What was especially interesting about these guidelines was the following:
- Individuals may choose to avoid the roadblock altogether:
Vehicle making a U-turn or using escape route to avoid checkpoint: You may follow vehicle for a distance not to exceed one mile
1) If officer observes a violation or suspicious driving, he may stop the vehicle and proceed as for a normal traffic contact
2) If officer observes no violation within one mile, return to the checkpoint site without stopping the vehicle
- Individuals may refuse to roll down their window and interact with the stopping officer. By extension this means document and license checks are NOT part of sobriety checkpoint operations:
Refusal to roll down a window: Wave vehicle through and may follow for a distance of not more than one mile
- Individuals may choose to NOT cooperate after being stopped:
Refusal to cooperate: Do not detain only for that reason. Follow the procedure outlined in U-turn above.
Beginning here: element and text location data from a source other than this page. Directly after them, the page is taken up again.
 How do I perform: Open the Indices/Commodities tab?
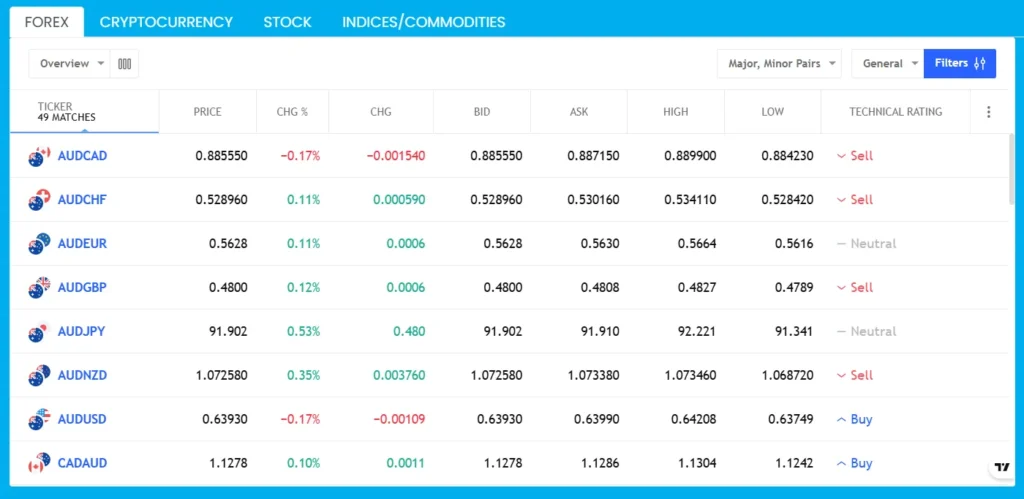[423, 22]
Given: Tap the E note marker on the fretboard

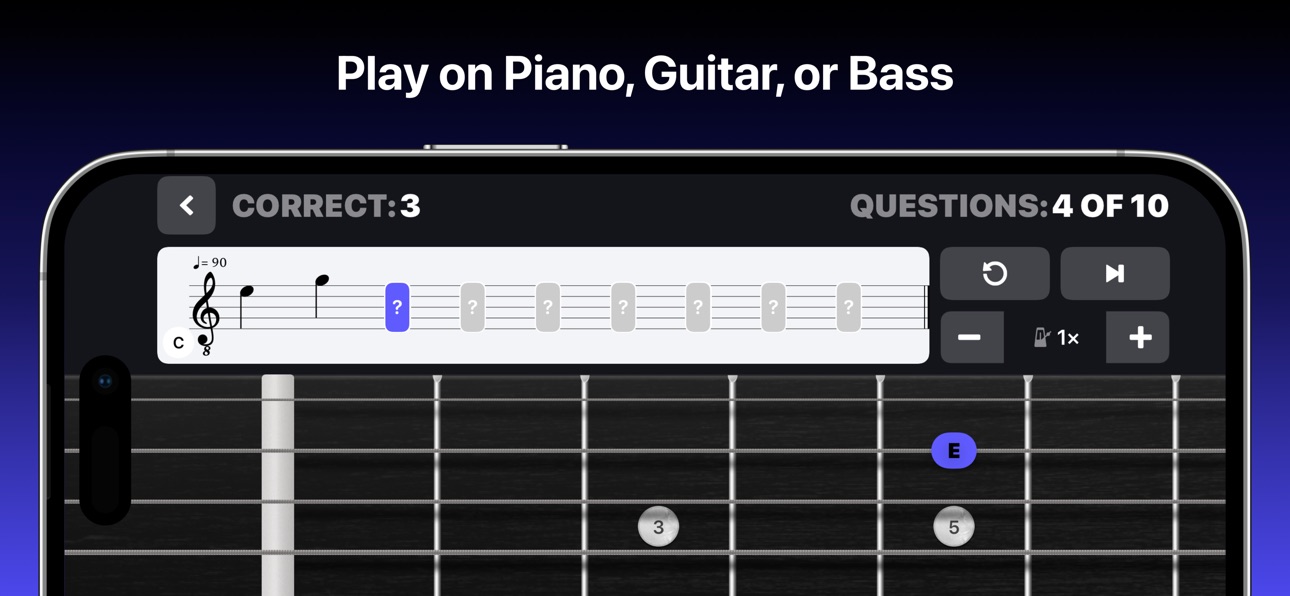Looking at the screenshot, I should (x=953, y=451).
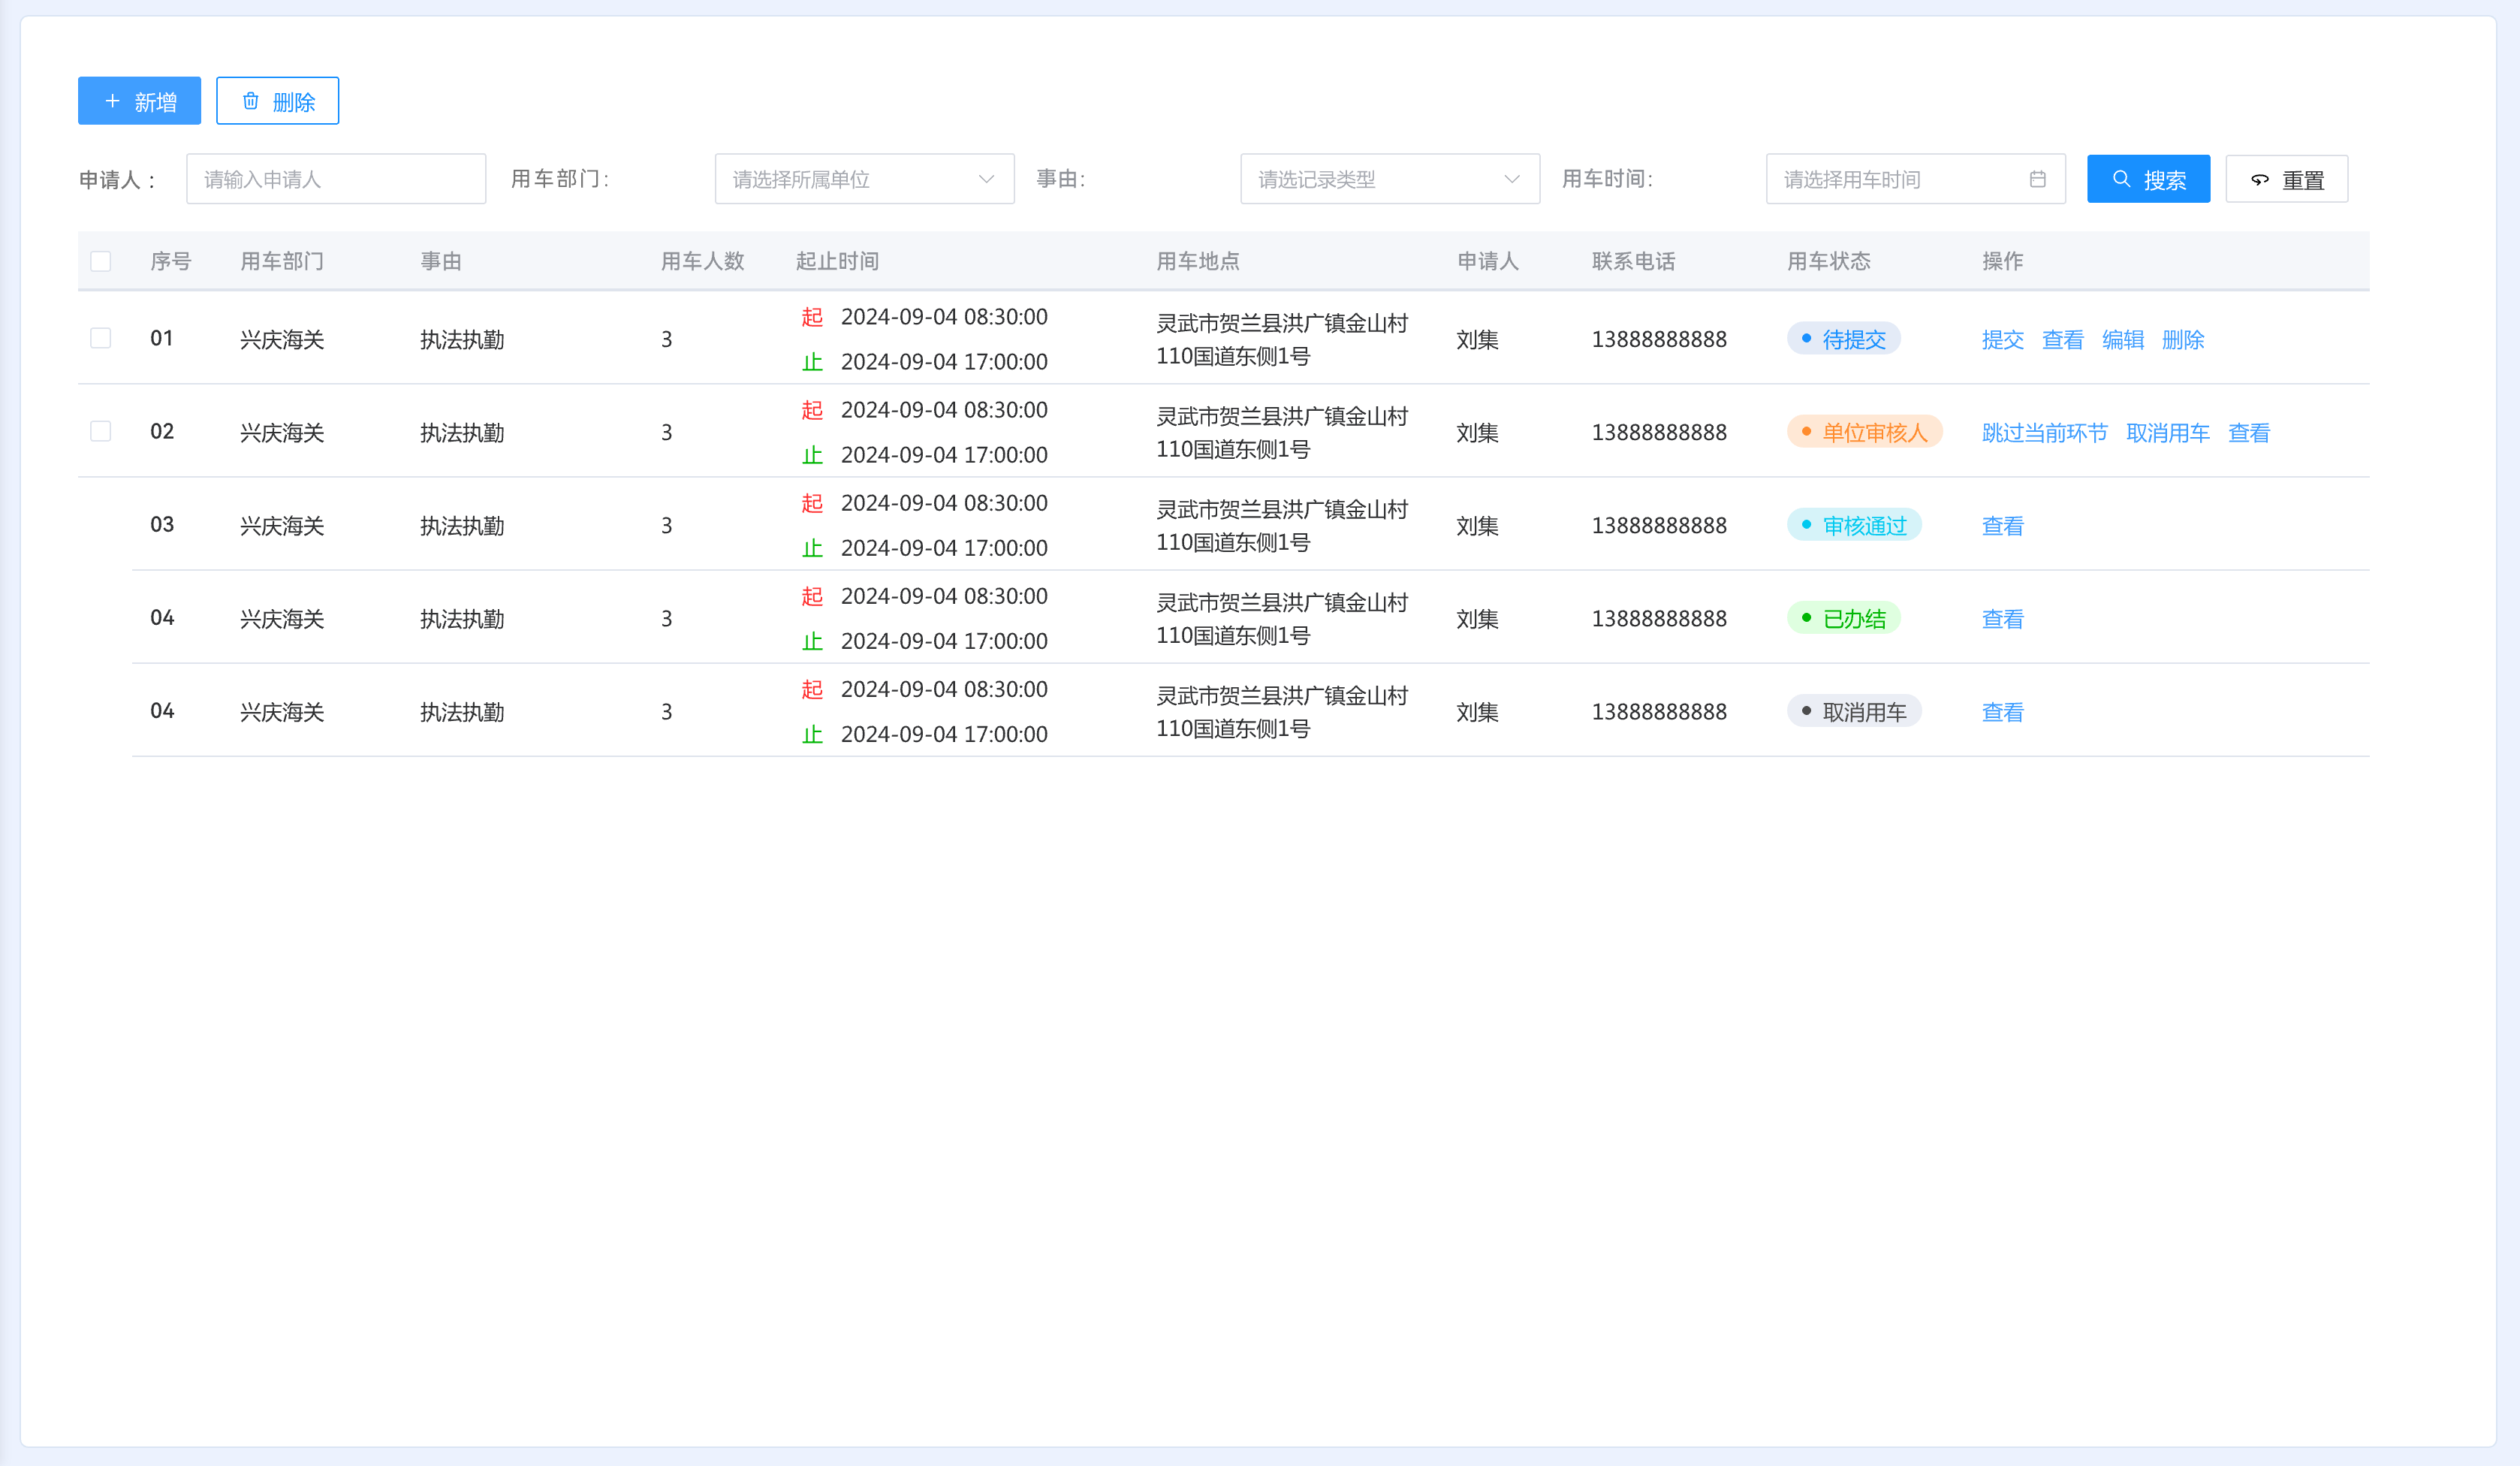Expand the 用车部门 dropdown
The image size is (2520, 1466).
click(x=864, y=179)
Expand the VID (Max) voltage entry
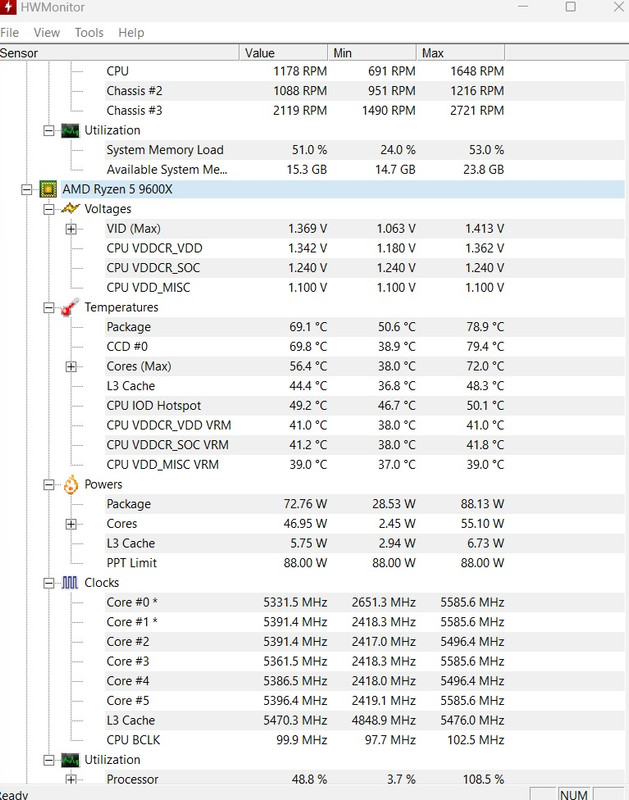 tap(71, 229)
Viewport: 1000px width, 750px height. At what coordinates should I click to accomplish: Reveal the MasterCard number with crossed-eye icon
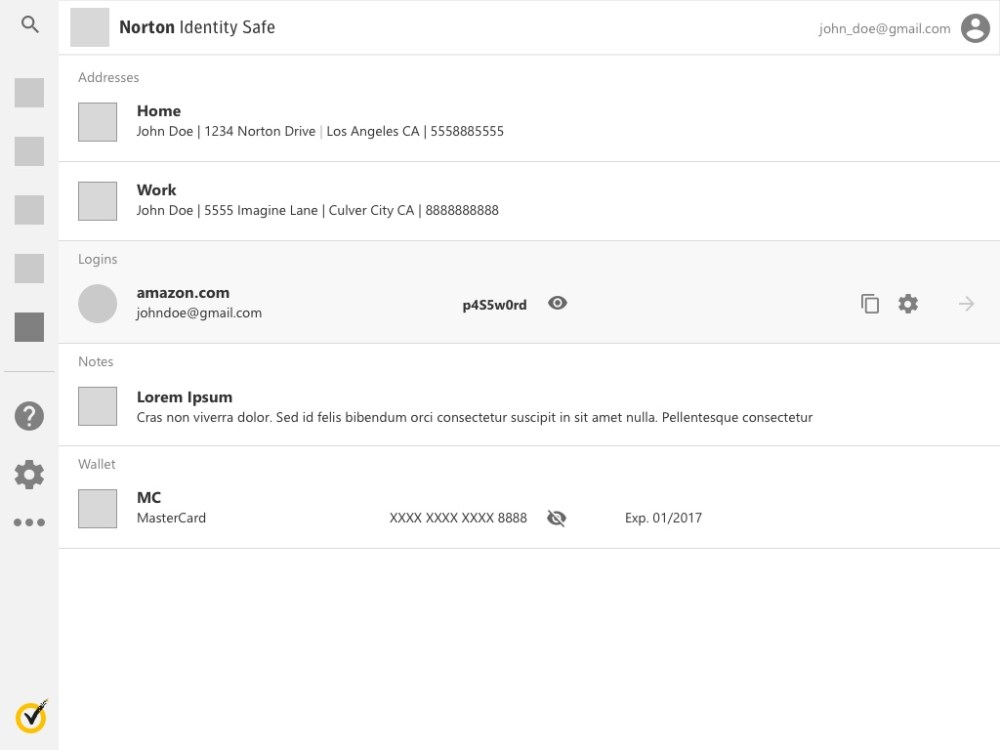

Basically, these guidelines implicitly recognize the fact that every sobriety checkpoint stop represents a seizure under the fourth amendment and that officers are conducting investigations absent reasonable suspicion of wrongdoing. If officers forced drivers to interact with them, they would, in essence, be forcing individuals to potentially incriminate themselves in violation of the fifth amendment.
These checkpoint guidelines attempt to sidestep such legal issues by giving individuals the unspoken option of either avoiding the roadblock all together or refusing to interact with the stopping officer.
Pima Country Sheriff Department guidelines I acquired via an Open Records request last year are similarly worded. Unfortunately, many individuals are still unaware of the extent of their rights when confronted with such police-state operations.
Hopefully this blog will play a small role in shedding some light on this confusing and intimidating topic. The bottom line is if you value your rights, just say no (or say nothing at all) regarding intrusive police checkpoint operations!
Also remember that laws vary from state to state so what may be true for Arizonans is not necessarily true in other places around the country.